# Do this:
Rewrite the listing below with every "icon" changed to "button" and nothing else altered. Omit the pictures from your answer.
>> begin Data lines
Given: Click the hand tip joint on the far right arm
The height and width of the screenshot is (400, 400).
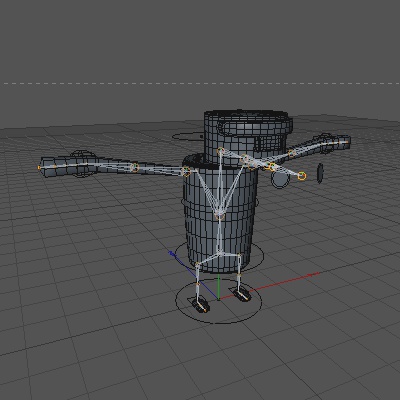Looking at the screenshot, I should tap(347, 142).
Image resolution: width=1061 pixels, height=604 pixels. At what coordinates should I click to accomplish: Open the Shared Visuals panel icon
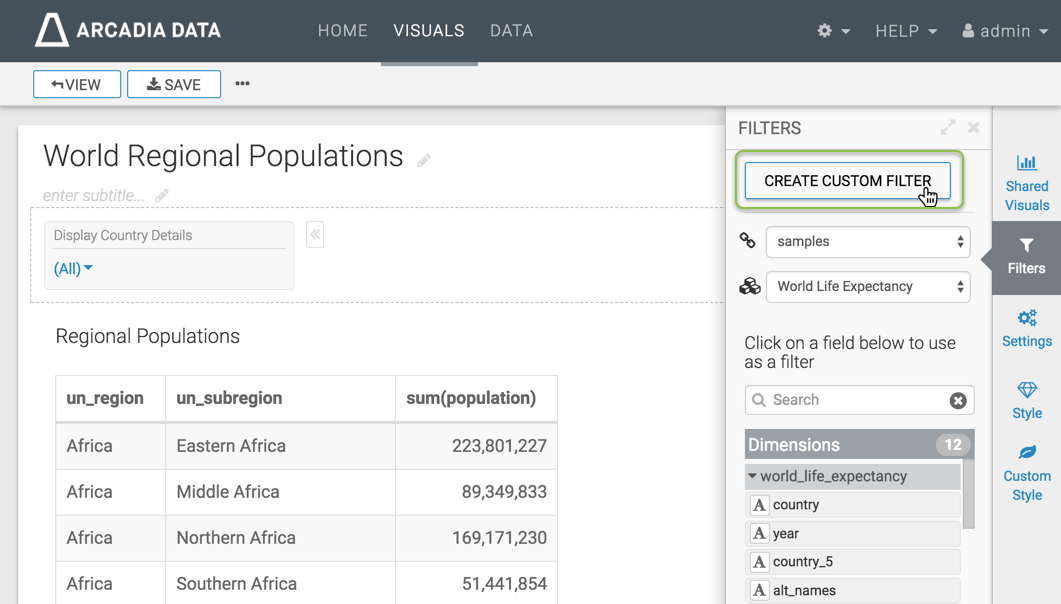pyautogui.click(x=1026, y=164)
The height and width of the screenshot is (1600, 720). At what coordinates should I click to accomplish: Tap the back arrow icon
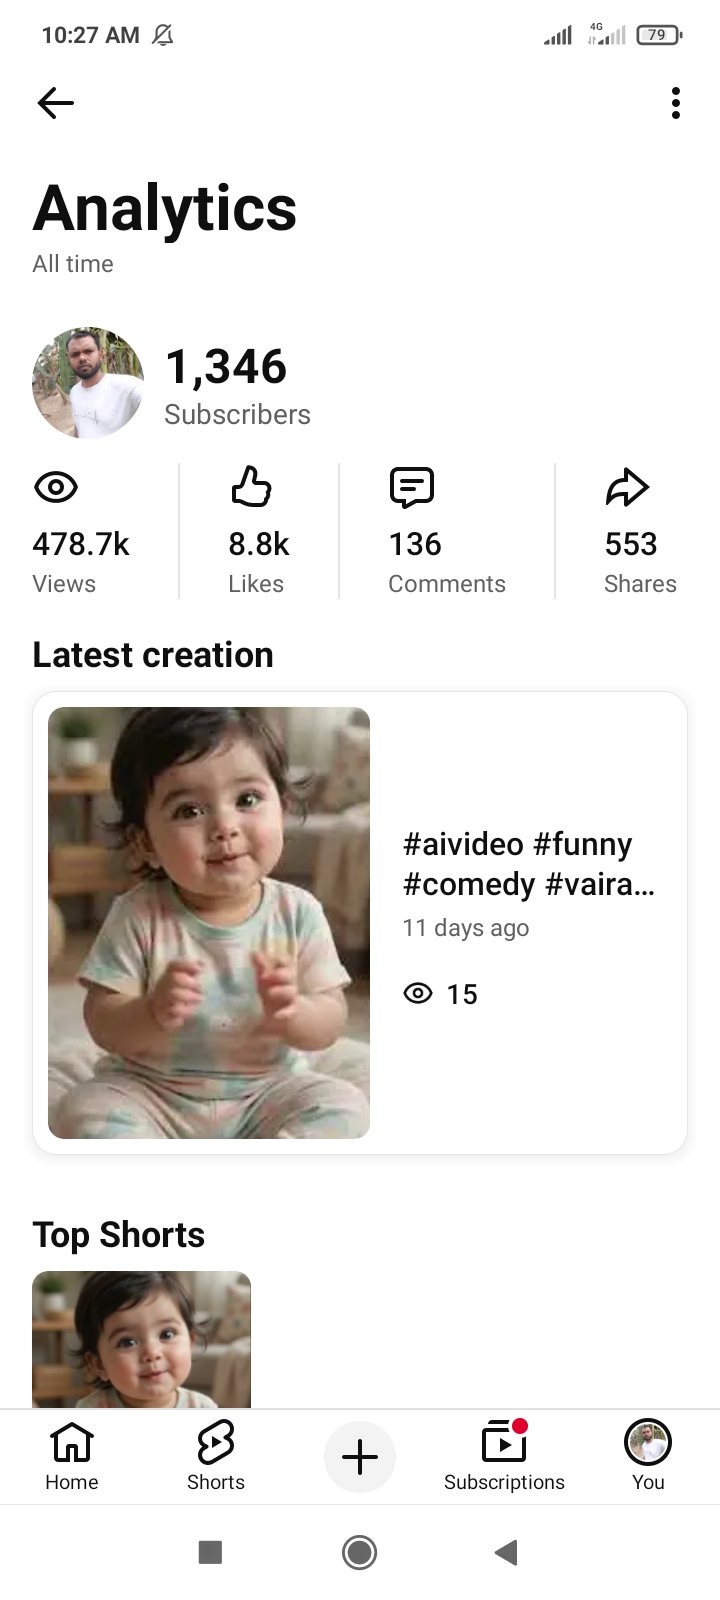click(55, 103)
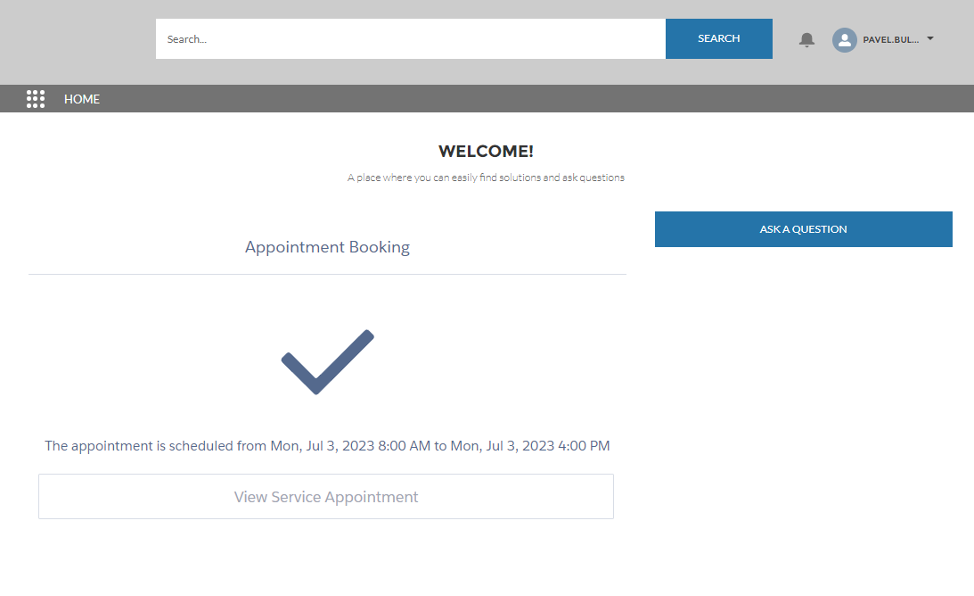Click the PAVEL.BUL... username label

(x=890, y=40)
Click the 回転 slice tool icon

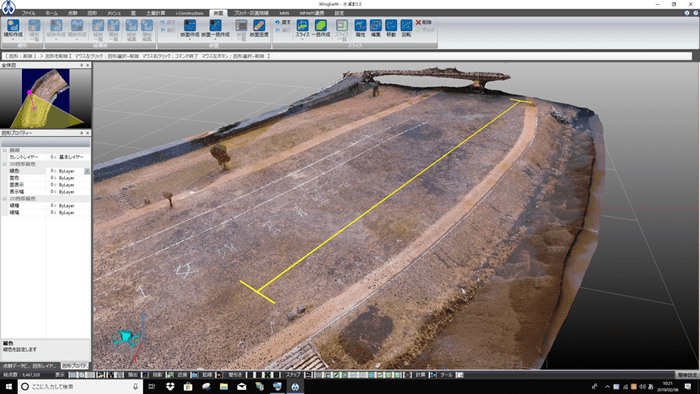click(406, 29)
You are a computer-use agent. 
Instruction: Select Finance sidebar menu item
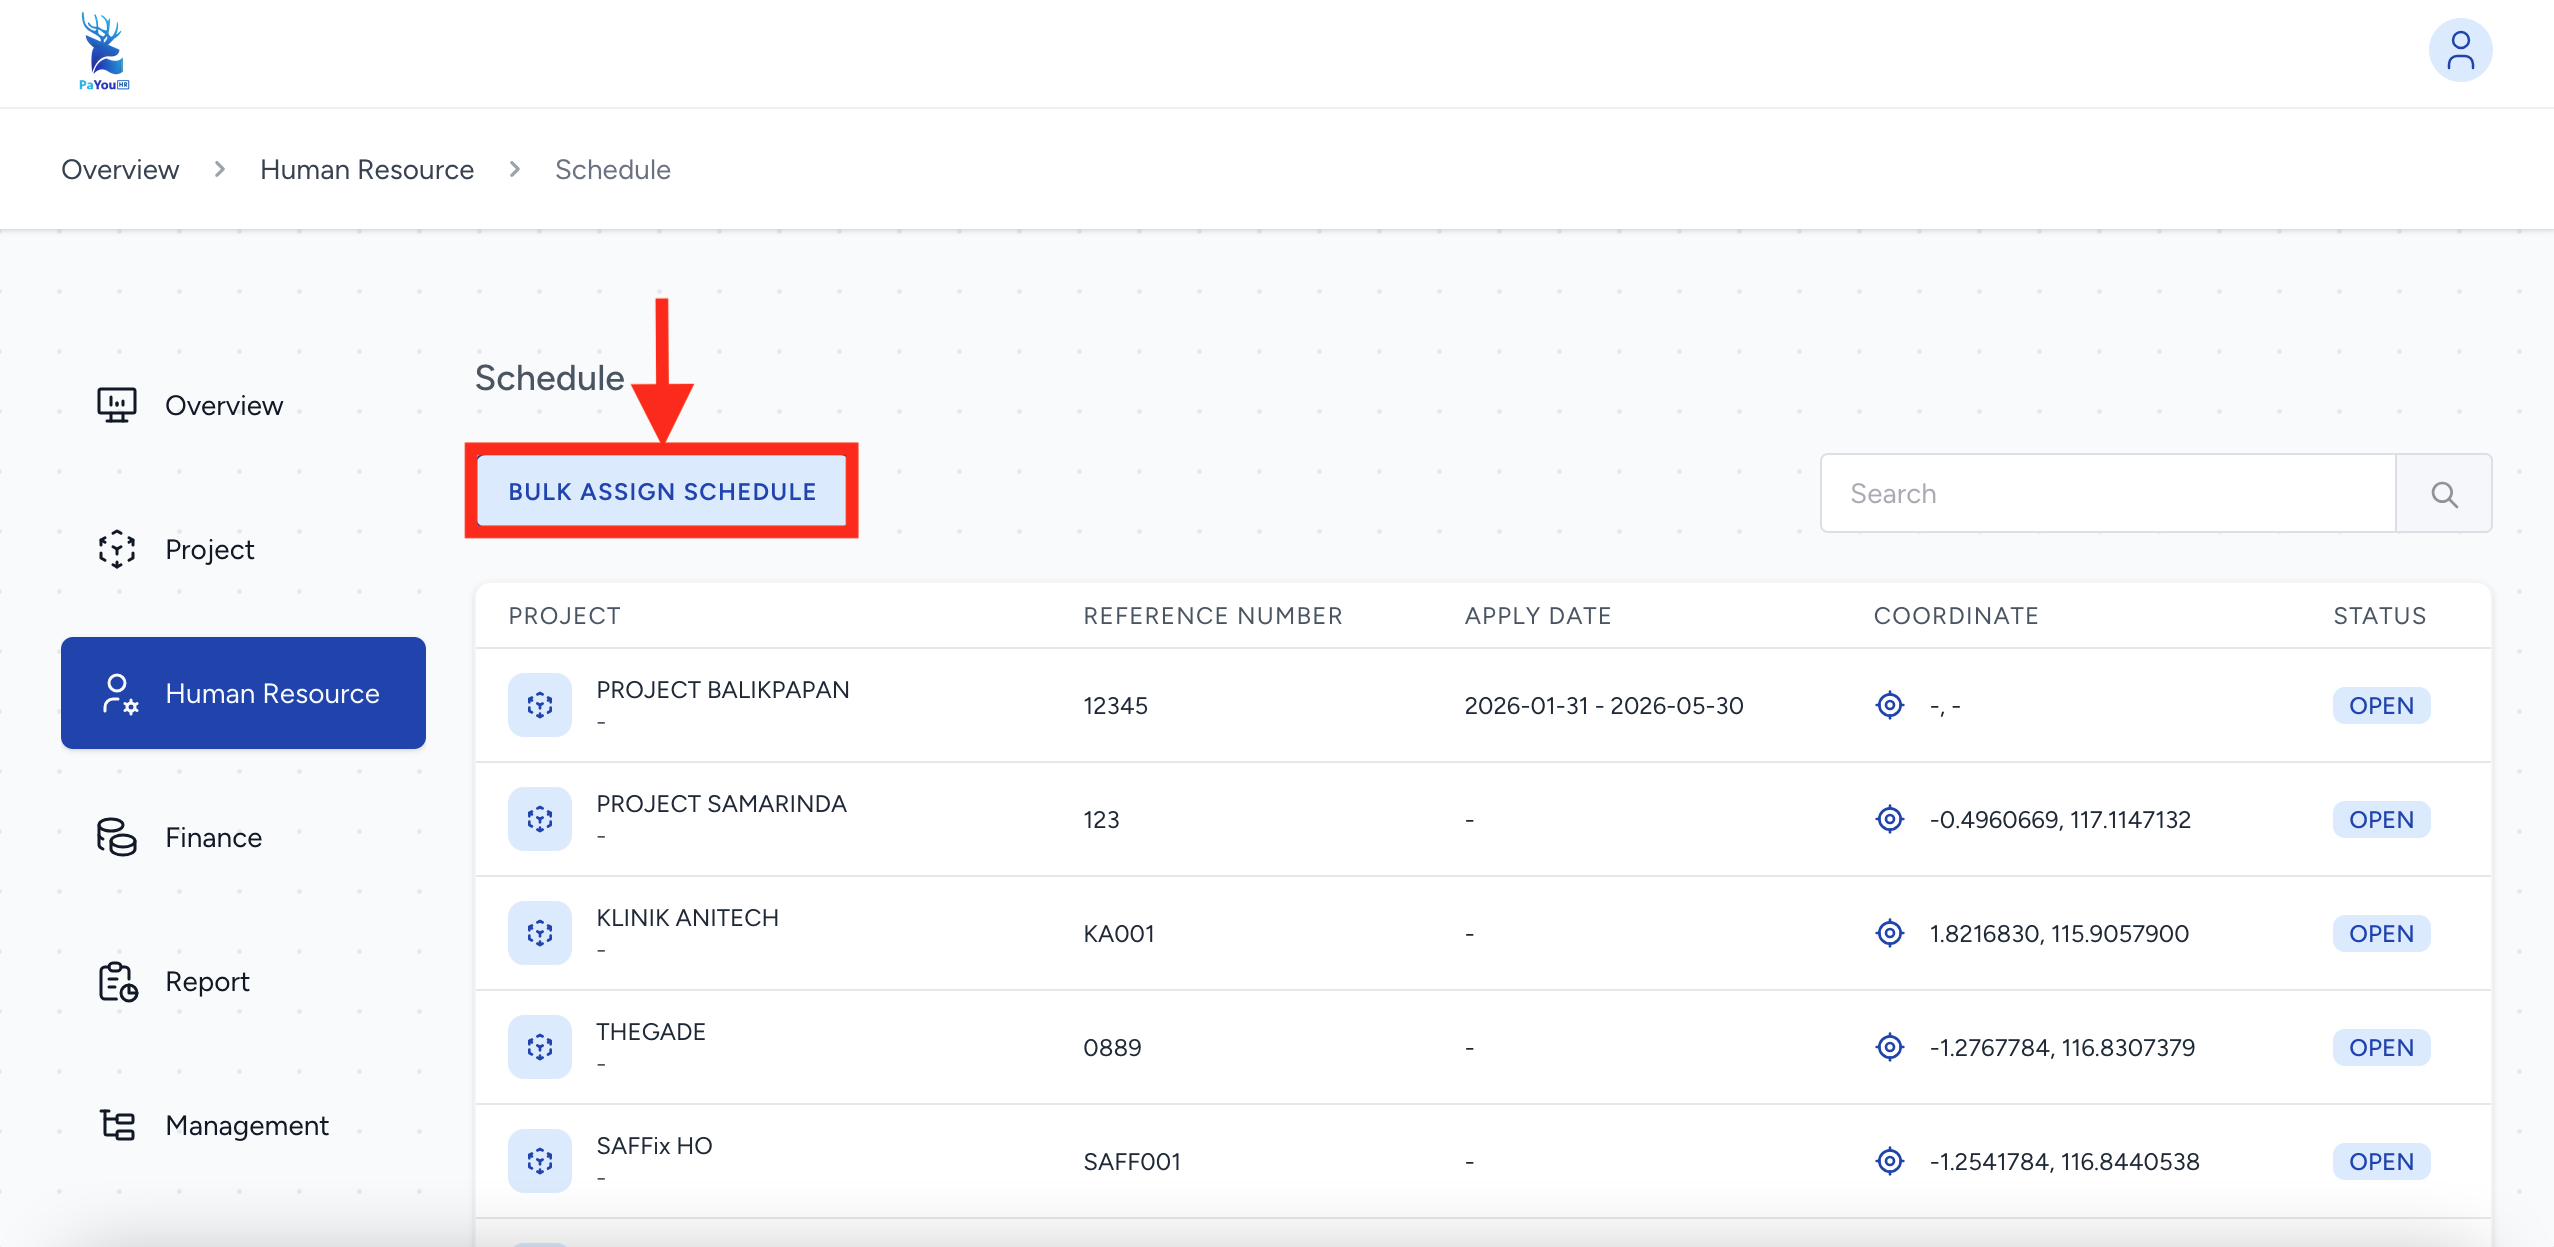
>> end Data lines
# Result:
Given: Click the hand tip joint on the far right arm
The height and width of the screenshot is (400, 400).
Looking at the screenshot, I should tap(347, 142).
Image resolution: width=1061 pixels, height=604 pixels. At what coordinates should I click to accomplish: Open the Shared Visuals panel button
pyautogui.click(x=1026, y=164)
The height and width of the screenshot is (1600, 720). At what coordinates should I click to accomplish: Tap the back arrow button
click(55, 103)
Click the PAVEL.BUL... username label

(x=890, y=40)
Click the 回転 slice tool button

click(406, 29)
You are a computer-use agent. 
Instruction: Select Finance sidebar menu item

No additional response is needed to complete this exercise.